▶ _Task item_: The copy must run from the line containing "You are a GUI" through the final line of the records, both included, exactly as written. It should contain no pictures.

BEGIN Data

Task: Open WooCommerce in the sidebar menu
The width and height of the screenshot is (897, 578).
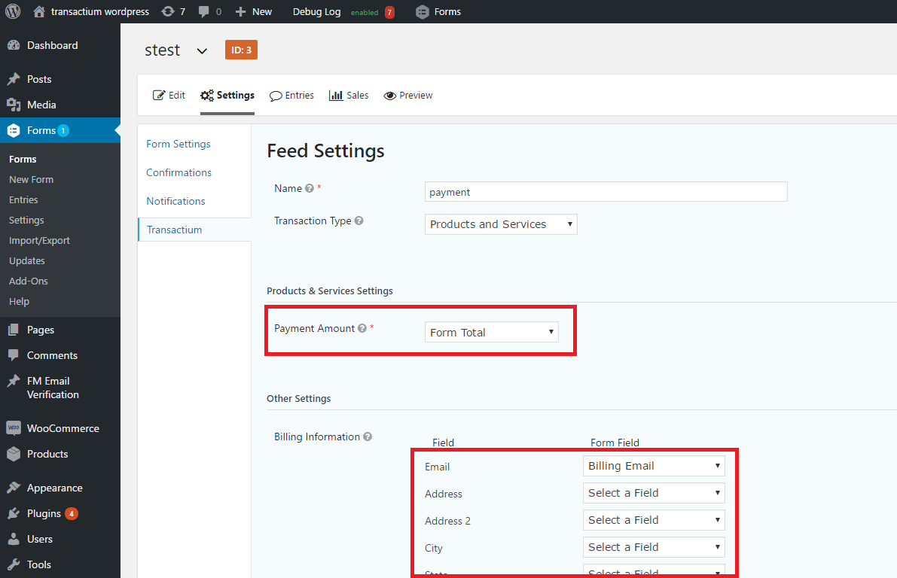Action: 63,428
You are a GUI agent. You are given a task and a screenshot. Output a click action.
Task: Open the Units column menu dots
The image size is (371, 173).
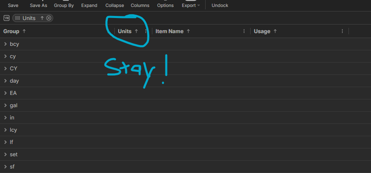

END Data

▶ _Task response_:
You are a GUI agent. You are given a task and a screenshot. Output a click action.
Task: Open the Units column menu dots
The image size is (371, 173).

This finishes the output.